UN CUENTO CLASICO ANTES DE NAVIDAD

Había una vez en un país muy, pero que muy lejano, tan lejano que no se podía encontrar en los mapas, un bondadoso rey que se casó con una plebeya. Fruto de ese amor nació una niña. La princesa creció rodeada de amor. Un día de repente, la princesa cayó en una tristeza de la que nadie supo por qué, de ahí la famosa frase de “la princesa está triste, ¿qué tendrá la princesa?” que todo el mundo conoce. El rey desesperado, como buen padre, envió mensajeros por todo el reino para encontrar a la persona que diera con el remedio. La voz se difundió como si de una red social se tratase y la necesidad del rey para devolver la alegría a su queridísima hija se conoció en todo el mundo.  

Hasta el castillo llegaron brujos, hechiceros, magos, curanderos y todo tipo de individuos que aseguraban tener el remedio para devolver la sonrisa a la princesa. Pasaron días, semanas y meses y ninguno de los remedios que aquella gente trajo hasta la princesa funcionaba. La pequeña cada vez estaba más triste y no se levantaba de su cama. La desesperación del rey era enorme. La reina hablaba con los astrólogos que miraban las estrellas para confirmar si algún cruce de los astros había influenciado en la princesa.

Pasó el tiempo y todos aquellos buscavidas que llegaron en su día al castillo, dejaron de ir, devolviendo la soledad y la tristeza al reino. Un día llegó hasta las puertas del castillo un viejo chamarilero con su carro lleno de trastos viejos, como la ropa que vestía él mismo. Los guardias le dijeron de muy malas maneras que se fuera, que allí no necesitaban nada de lo que llevaba en el viejo carro. Pero el chamarilero no se fue y pidió ver al rey. Aquellos guardias se burlaron del hombre y lo empujaron para que se marchara rápidamente antes de que el rey se enterara de su visita. Sin embargo no se marchó e insistió en ver al rey porque tenía la solución para devolver la sonrisa a la princesa.

En aquel momento su majestad estaba paseando cerca de la entrada del castillo. Una casualidad como otra cualquiera, y escuchó las palabras del chamarilero. Enseguida se acercó hasta los guardias y les pidió que dejaran pasar a aquel hombre. No tenía ya nada que perder, la princesa hacía mucho tiempo que no se movía de su cama. Así que lo llevó hasta el lecho de la pequeña y esperó. Pero el hombre le pidió con toda la educación del mundo que le dejara a solas con la princesa, y que en cuestión de unos minutos volvería la sonrisa a su cara.

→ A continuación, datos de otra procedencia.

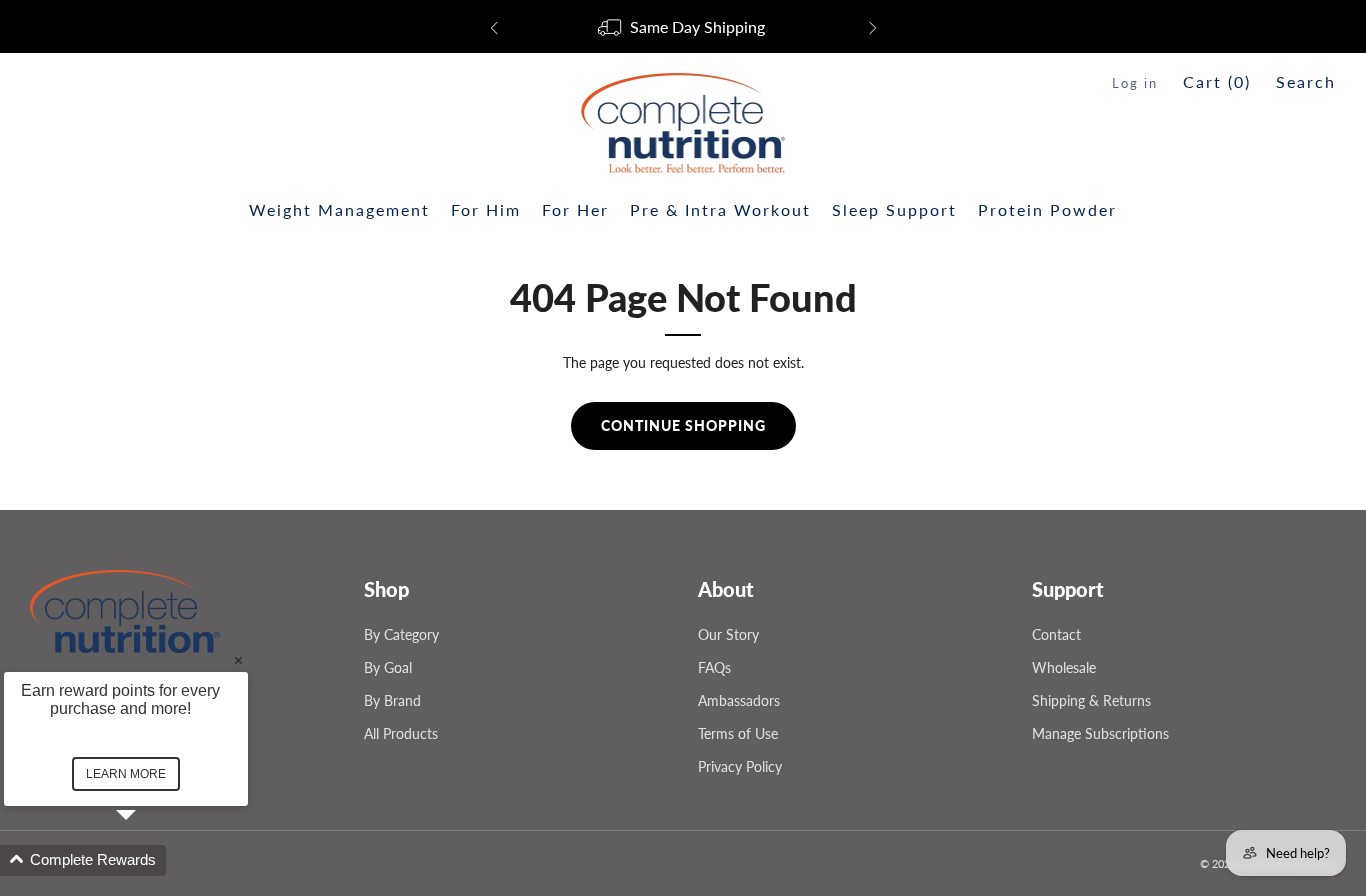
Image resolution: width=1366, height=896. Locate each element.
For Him (486, 209)
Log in (1135, 83)
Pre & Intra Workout (720, 209)
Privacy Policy (740, 766)
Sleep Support (894, 209)
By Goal (388, 667)
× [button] (238, 659)
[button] (150, 860)
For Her (575, 209)
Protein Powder (1047, 209)
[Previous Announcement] (494, 28)
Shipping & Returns (1091, 700)
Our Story (728, 634)
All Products (401, 733)
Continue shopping (683, 425)
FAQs (714, 667)
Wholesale (1064, 667)
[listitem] (683, 28)
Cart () (1217, 81)
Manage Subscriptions (1100, 733)
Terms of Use (738, 733)
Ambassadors (739, 700)
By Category (401, 634)
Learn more (126, 774)
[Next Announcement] (873, 28)
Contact (1056, 634)
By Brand (392, 700)
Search (1306, 81)
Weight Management (339, 209)
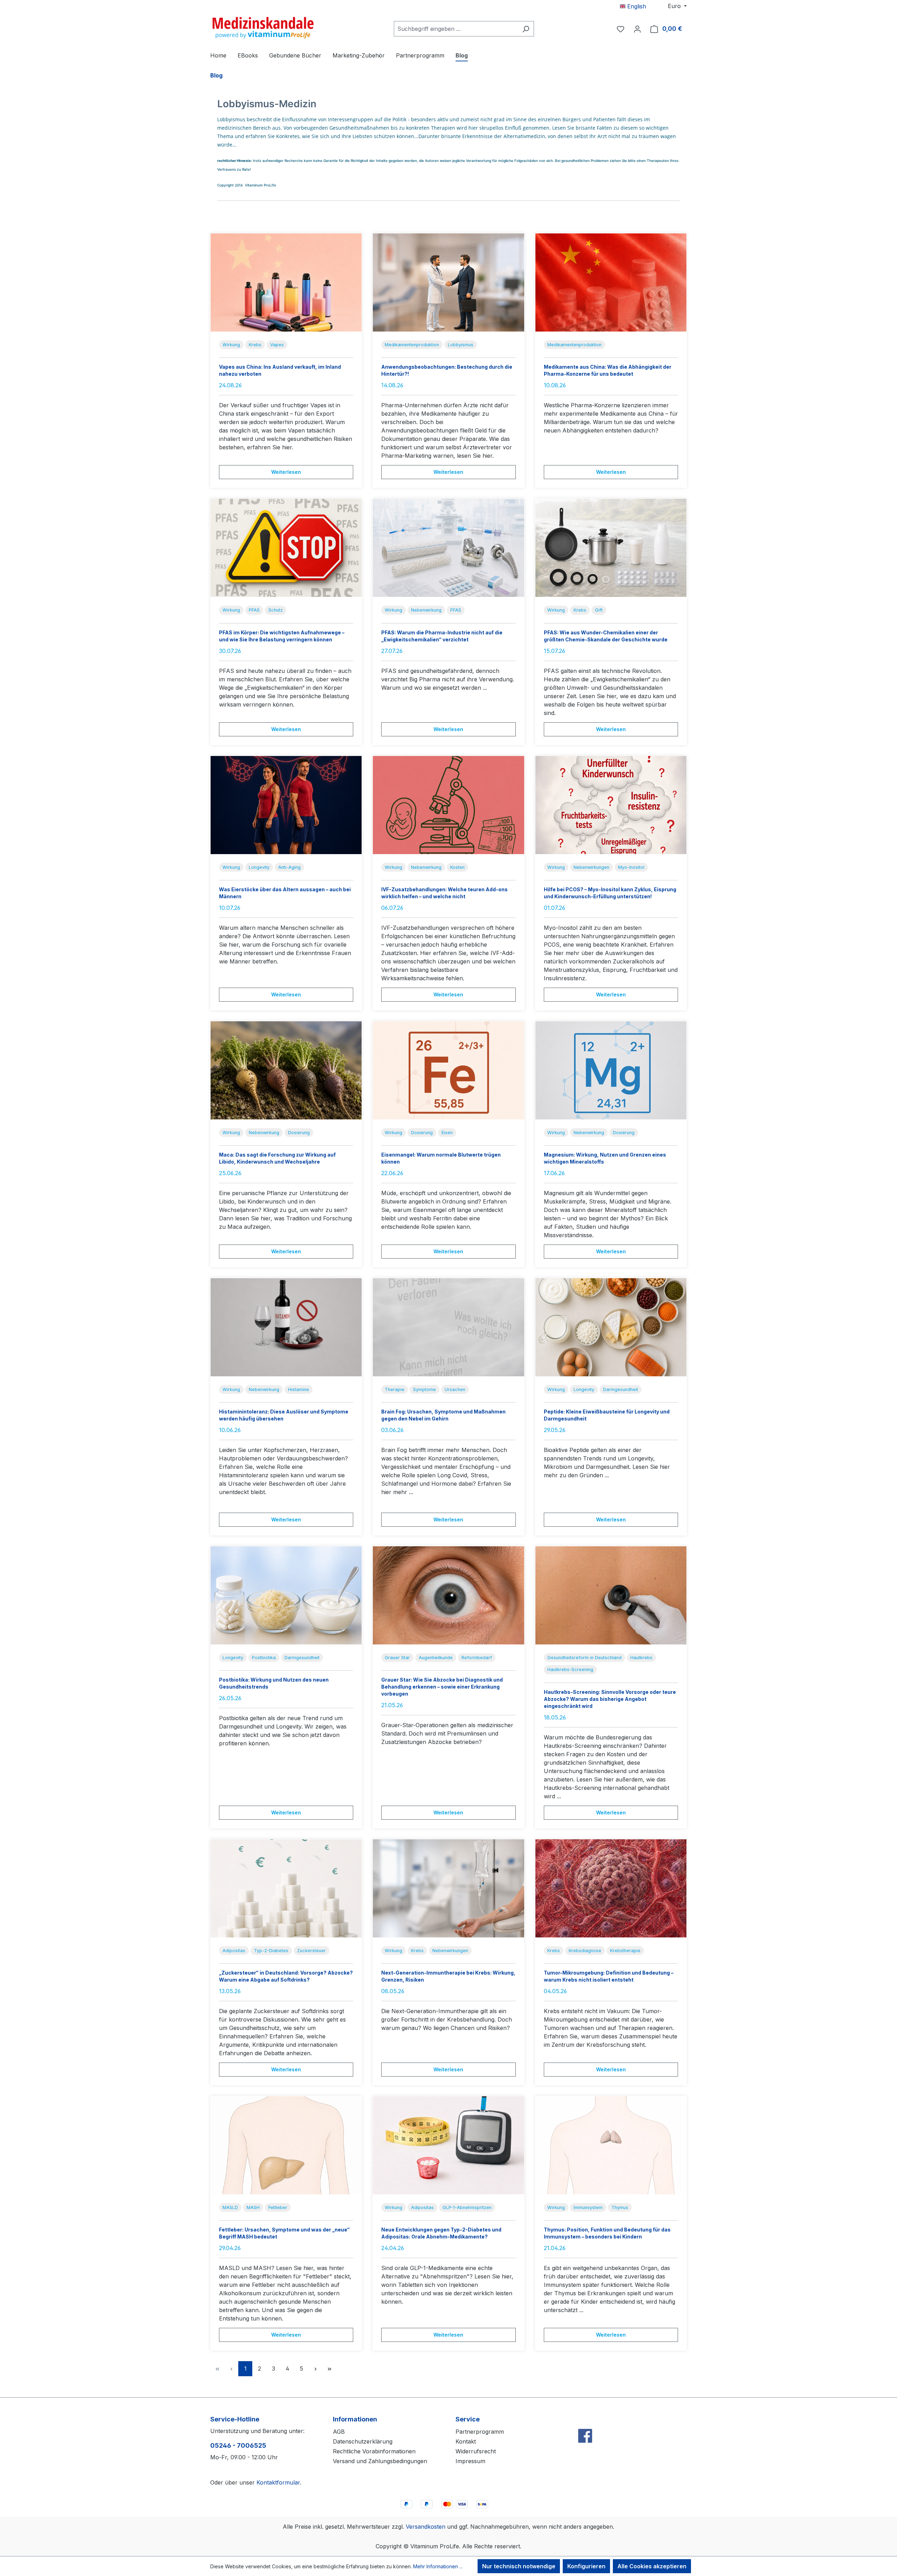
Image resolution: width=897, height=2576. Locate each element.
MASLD (230, 2207)
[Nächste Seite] (315, 2368)
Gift (599, 610)
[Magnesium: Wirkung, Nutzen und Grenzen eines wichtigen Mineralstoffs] (610, 1070)
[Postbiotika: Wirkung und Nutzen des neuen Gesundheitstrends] (286, 1595)
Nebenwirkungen (591, 867)
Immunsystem (588, 2207)
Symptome (424, 1389)
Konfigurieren (586, 2566)
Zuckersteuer (311, 1950)
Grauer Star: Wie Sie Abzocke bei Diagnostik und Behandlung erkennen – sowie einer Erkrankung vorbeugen (442, 1687)
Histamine (298, 1389)
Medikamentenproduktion (412, 344)
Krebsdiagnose (585, 1950)
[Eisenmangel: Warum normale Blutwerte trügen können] (448, 1070)
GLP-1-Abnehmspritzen (467, 2207)
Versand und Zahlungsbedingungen (380, 2461)
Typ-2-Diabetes (271, 1950)
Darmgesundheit (620, 1389)
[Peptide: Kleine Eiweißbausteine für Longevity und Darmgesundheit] (610, 1327)
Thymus (619, 2207)
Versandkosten (425, 2526)
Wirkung (231, 344)
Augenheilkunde (436, 1657)
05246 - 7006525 (238, 2445)
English (635, 6)
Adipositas (233, 1950)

El rey no sin poner ciertos peros, terminó por salir de la habitación. El chamarilero se sentó en la cama y acercando sus manos cerradas hasta la cara de la niña se las mostró. Inmediatamente abrió las manos y las volvió a cerrar. La curiosidad de la princesa hizo que llevara sus pequeñas manos hacia las del hombre queriéndolas abrir de nuevo. Él las retiró con cuidado y una vez más, se las volvió a mostrar, abriéndolas y cerrándolas rápidamente. La princesa estaba como loca, quería saber qué había en las manos que no llegaba a ver. Entonces el chamarilero se puso en pie y de nuevo hizo la misma operación. La niña se levantó de la cama y empezó a pedirle con hilo de voz al principio, pero más fuerte después que le enseñara lo que tenía escondido en las manos.

Al escuchar la voz de su hija el rey entró en la habitación y vio a la princesa saltando en la cama y pidiéndole a aquel extraño que le mostrara de nuevo las manos. Con cierta incredulidad se acercó y le preguntó al hombre qué era lo que guardaba entre sus manos para que su hija hubiera vuelto a tener la alegría de siempre, la energía propia de su edad y la sonrisa de nuevo en su rostro. El chamarilero abrió las manos y no había nada. Sorprendido el rey le dijo que había engañado a la princesa, pero el hombre le dijo que no, que únicamente le había devuelto la ilusión.

Y con esas sencillas palabras salió del castillo, cogió su carro y se marchó. El rey y la princesa corrieron tras él para conocer su nombre pero cuando llegaron  a las puertas del castillo, el hombre había desaparecido. Se miraron, se rieron y volvieron a entrar. Eso sí el rey le dijo a la reina que esa semana tenían que comprar un cupón de la ONCE.